The owner was then taken to another flat in the building, and he was told he must break open the door of the other flat, apparently
on the basis that the appellants thought they had come to the wrong flat and that there was a drugs dealer in the other flat. With
the amount of noise that was going on, one of the occupants of another flat in the building telephoned the police. The police
came to the premises and the two appellants were arrested.

They said to the police that they had both had too much to drink. Walsh said that he was not able to remember very much of
what occurred and Young admitted that he was involved in breaking into a flat. Both of them in due time pleaded guilty.

The learned judge when she came to sentence these appellants, not surprisingly, took the view that this was a serious offence.
The learned judge said, rightly, that the unfortunate owner of the flat must have been terrified. She said to the appellants: “You
proceeded to bully and threaten him.” She then went on to say—and this in the judgment of this court is an important feature
of this case—“Fortunately for you you did not harm him—physically, I mean.”

It is right and it is important that apart from the glancing blow, no other violence was used and the owner of the flat was not
in any way injured.

These two strong young men accordingly broke into a flat and the occupant in the circumstances which we have described must
have been quite terrified. It was undoubtedly an exceedingly unpleasant episode and one which called for a custodial penalty.

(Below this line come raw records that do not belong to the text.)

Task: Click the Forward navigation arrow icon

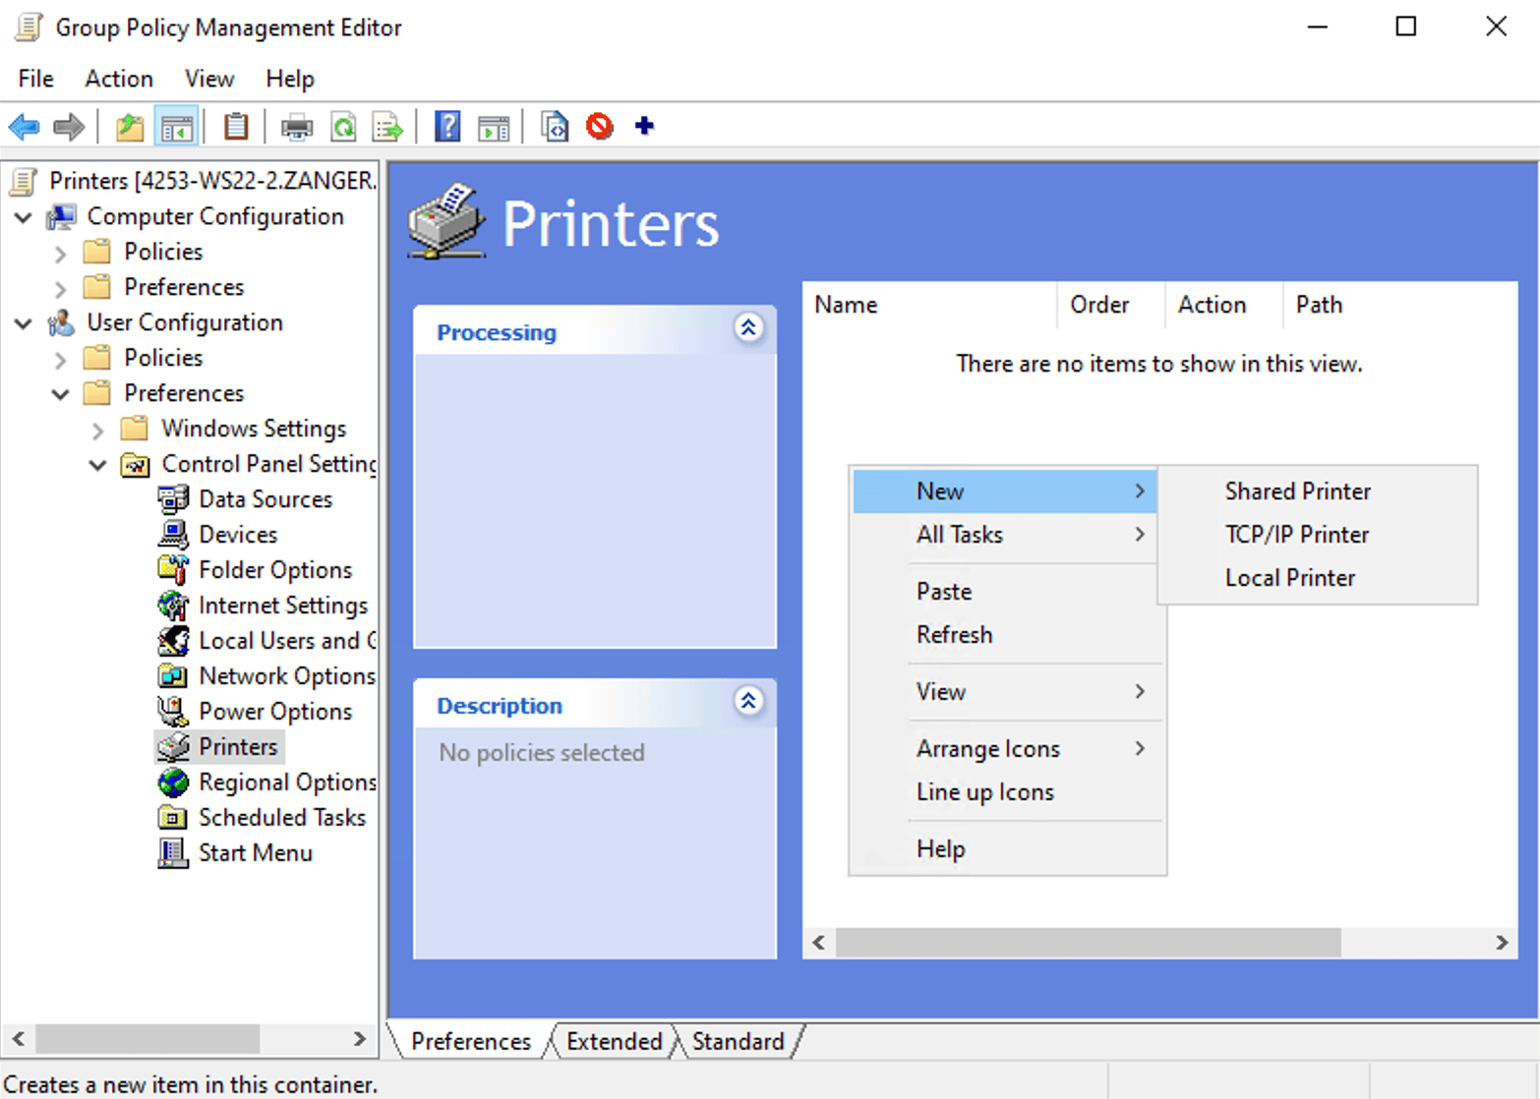Action: tap(68, 126)
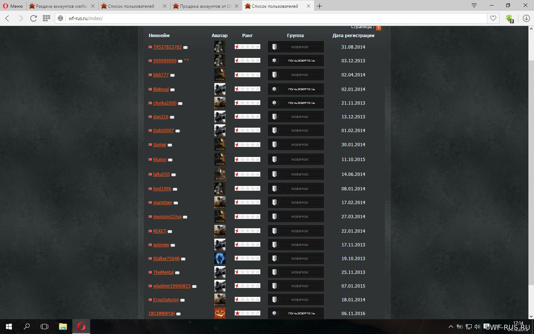Open a new tab with plus button
This screenshot has height=334, width=534.
pos(319,6)
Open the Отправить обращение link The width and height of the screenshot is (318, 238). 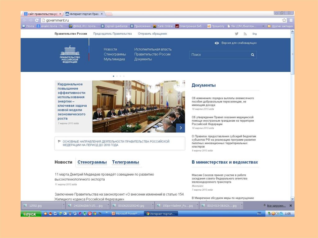(152, 34)

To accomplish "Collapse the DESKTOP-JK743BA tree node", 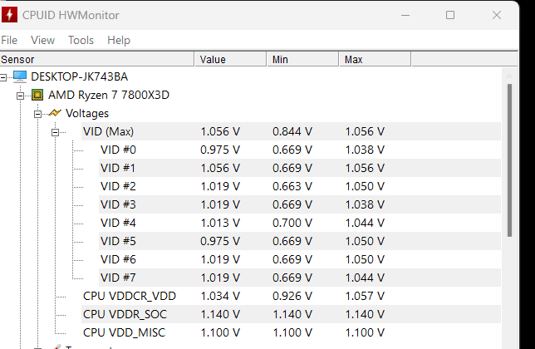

On the other side, the two appellants pleaded guilty and were entitled to credit for that. It has been pointed out by counsel,
rightly, that the maximum sentence in relation to an offence of affray is one of three years' imprisonment. Each of the two
appellants is of excellent character. We have been supplied with a number of testimonials in respect of both of them which speak
very highly of them. There is no doubt that this incident was entirely out of character. One of them was serving in the Royal
Marines at the time and the other was hoping to enlist in the Royal Navy.

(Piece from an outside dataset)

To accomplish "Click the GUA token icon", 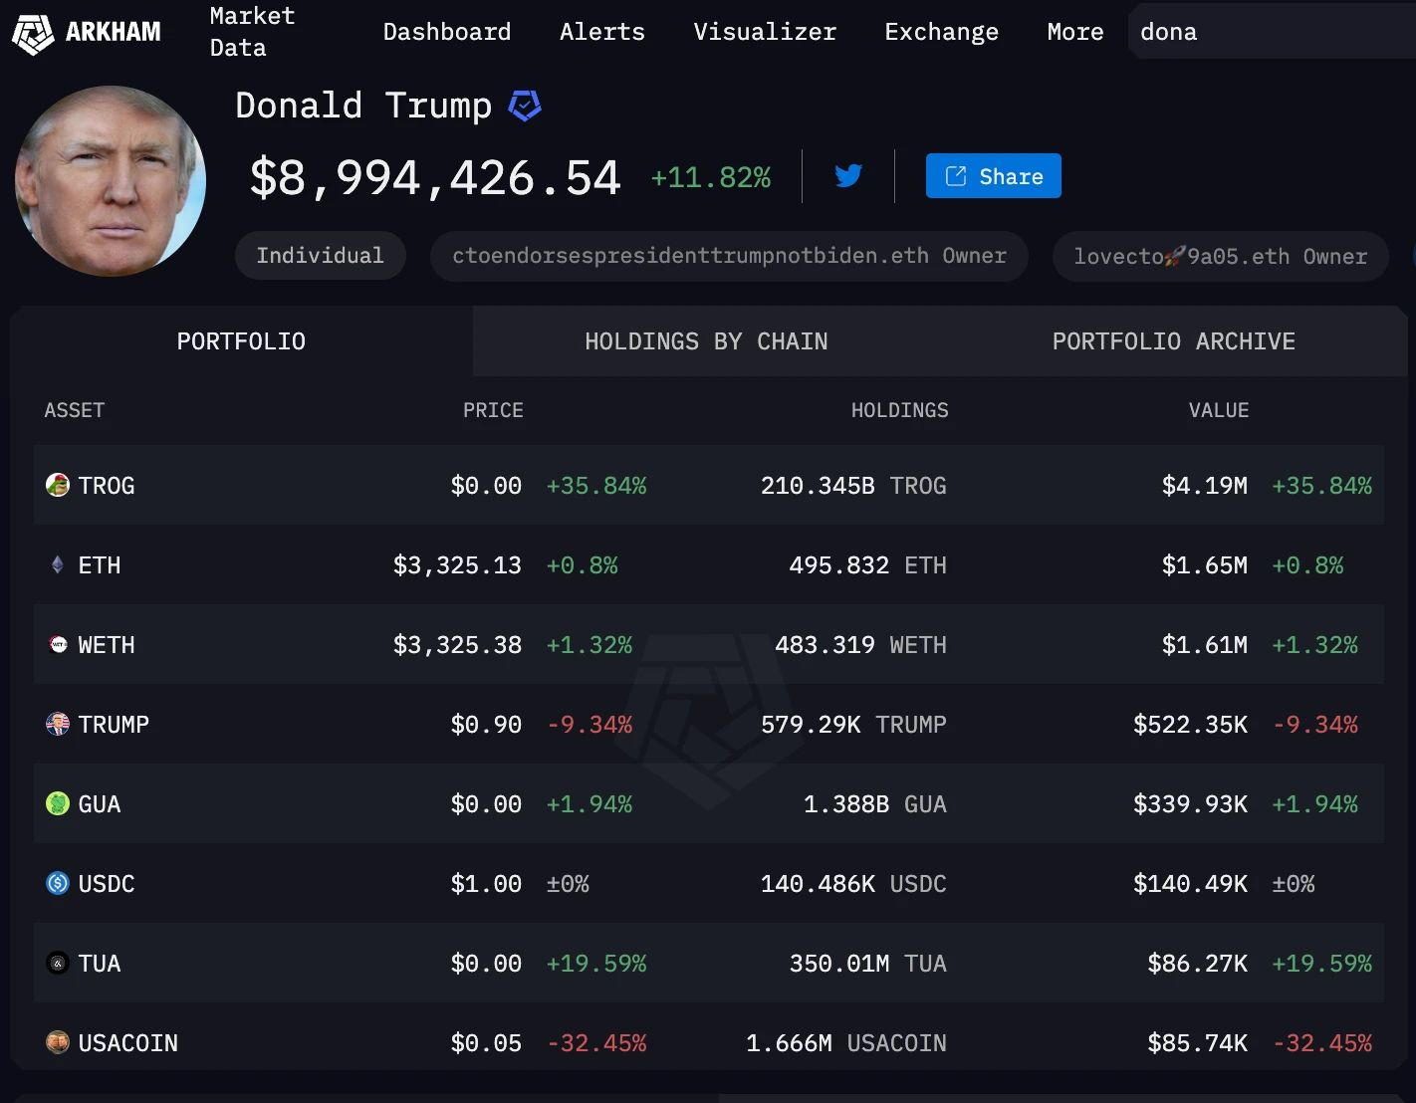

In those circumstances we are persuaded that the sentence imposed by the learned judge was too long. We take the view that
if these two appellants had been *245 over the age of 21 we would have imposed a longer sentence than the one which we
propose to impose upon them but would have suspended a part of that sentence. As they are under the age of 21 it is not of
course possible to suspend the whole or any part of a sentence imposed upon them. In those circumstances we have come to
the conclusion that we will impose a sentence which is substantially lower than the sentence which we would have imposed
but would have suspended in part if they had been over 21. We have come to the conclusion that an appropriate sentence to
pass on a man over 21 in a case such as this would be of the order of 15 months, with a part of that (six months) suspended,
leaving nine months to be served. As we cannot suspend a part, we consider that it would not be just to impose a longer sentence
merely by reason of the fact that the two appellants are under the age of 21. Accordingly the sentence which will be imposed
upon them is one of nine months to be served in a young offender institution in place of the 21 months which was imposed
upon them by the learned judge.

In the context of what we have been told by counsel we hope that the authorities may be able to take a favourable view in
relation to Young continuing his service in the Royal Marines and Walsh joining the Royal Navy. That of course is entirely
a matter for them.

The sentences of 21 months' in a young offender institution will be quashed and sentences of nine months will be substituted.
To that extent this appeal is allowed.